Simple dbt project for testing out orchestration tools
The purpose of this repository is to provide a simple dbt project that can be used for testing out data pipeline orchestration (workflow management) tools like airflow, prefect and dagster. These tools do not inherently have anything to do with dbt, but I am interested in how they work with it.
dbt is a (great) tool for managing transformations on data that has been loaded to a database. Here I use the command line version, which is open source.
dbt has adaptors for most common databases. For this project I use BigQuery and the public Iowa Liquor Retail Sales dataset.
This project uses BigQuery as the database that dbt deploys a view to, under a project name of dbt-orchestration
.
My criteria:
- Text-based (code or configuration) data pipeline definitions
- Open source, "open core" or SAAS model
- Support for multiple types of databases
Before I tested out different tools, I decided on some qualitative categories to evaluate the tools on. They are:
- Configuration: How quickly and easily can I get something set up?
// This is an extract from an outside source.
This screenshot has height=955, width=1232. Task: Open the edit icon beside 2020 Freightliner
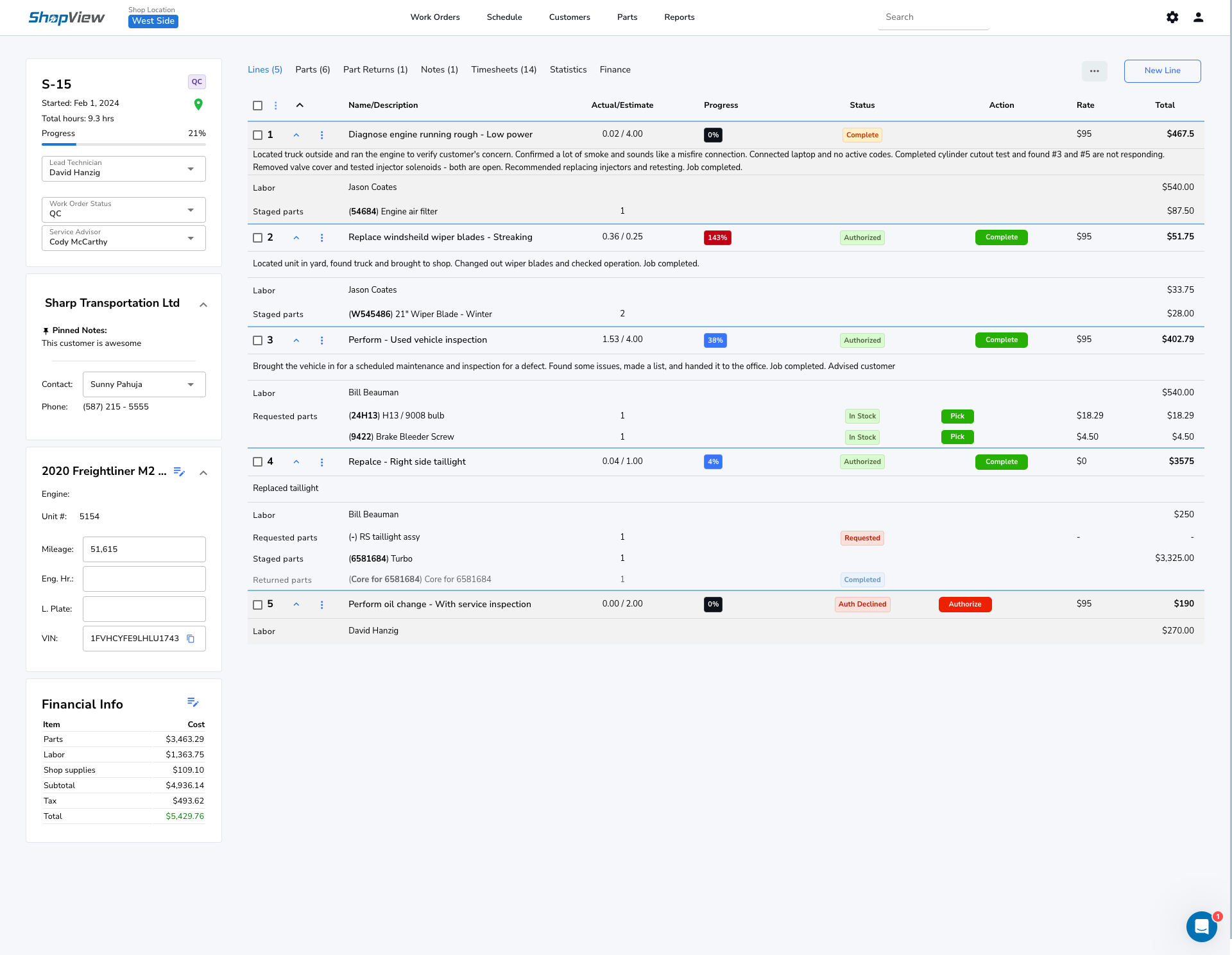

- Documentation: What type of documentation and support for the product is available?
- Scalability: I am testing a simple pipeline; would the tool be able to scale out to support an enterprise data platform?
- User experience: Would I want to use it every day?
- Monitoring: When something breaks is it easy to figure out what went wrong?
I will rate these on a scale of 1-5 stars.
Other considerations I didn't include in my primary list are: cost, data sources, destinations, scheduling, triggering, etc.
I created a two step data pipeline:
- Create a view in BigQuery off of the Iowa Liquor Sales dataset.
- Run tests on that view.
What follow are demonstrations of different ways that this data pipeline can be run.
The simplest way to orchestrate the dbt CLI is to do it manually! 😊 But even when using another tool, it is a good way to test things out.
-
Install python: I used version 3.8.10 as there currently appears to be an issue with dbt installation when using 3.9.* versions.
-
Clone this repository.
-
Create and activate a python virtual environment and install requirements:
python -m venv env .\env\Scripts\activate pip install -r requirements.txt dbt deps
-
Add a
profiles.yml
file to the~/.dbt/
directory. This defines the database and authentication method for dbt. To help find this directory you can run the commanddbt debug --config-dir
. The profiles file should contain this:bigquery: target: development outputs: development: type: bigquery method: oauth project: dbt-orchestration #Use the project-id here dataset: iowa_liquor_sales threads: 1 timeout_seconds: 300 location: US priority: interactive retries: 1
Update the
project
to match your Google Cloud Platform project id. -
Set up local authentication using gcloud so you can connect to BigQuery.
This is as simple as running the dbt run
command. Check your project in BigQuery; under your project you should see a new dataset named iowa-liquor-sales
and a view named sales_by_year_month_product
.
Run dbt test
to run the schema tests defined in the iowa_liquor_sales.yml file.
Category | Rating | Comments |
---|---|---|
Configuration | ⭐⭐ | Fairly quick to set up a simple pipeline; would not support a large solution. |
Documentation | ⭐ | As good as you make it since you'd be writing it youself 😛. |
Scalability | ⭐ | Would take much effort to scale. |
User Experience | ⭐⭐ | Huge flexibility, but not a great experience for everyone. |
Monitoring | ⭐⭐ | Since you run it manually, you literally have someone monitoring the pipeline, but not really scalable... |
Takeaway: Not a scalable solution, but a great way to test out commands.
Follow the same setup steps for the manual method above.
The pipeline is defined in the dagster_run_dbt.py file. A dbt_cli_resource
is created and a "solid" is defined as a function that runs dbt by calling the run
method. A second solid is created to run the dbt tests, dependent on the first solid. Finally a pipeline is defined as running these two solids.
dagster can be run via the cli, via dagit (a UI) or via an api, which allows you to script it. I tried running via the cli and dagit.
To run via the cli:
dagster pipeline execute -f dagster_run_dbt.py
To run via dagit:
dagit -f dagster_run_dbt.py
Category | Rating | Comments |
---|---|---|
Configuration | ⭐⭐⭐ | Having never used dagster before, it took some reading to understand the basics, but they provided an example, so it was fairly easy to get up and running. |
Documentation | ⭐⭐⭐ | dagster is fairly new, so there doesn't seem to be an excess of documentation and examples available, but enough to get going. |
Scalability | ⭐⭐⭐⭐ | I think this could scale well. |
User Experience | ⭐⭐⭐⭐ | Having options for both the cli and the dagit UI is nice. |
Monitoring | ⭐⭐⭐ | I didn't dig into monitoring possibilities too much, but it seems to offer a lot of flexibility. |
Takeaway: I'd like to learn more about dagster! It seems like a promising tool, but would need to learn more about before using it with dbt.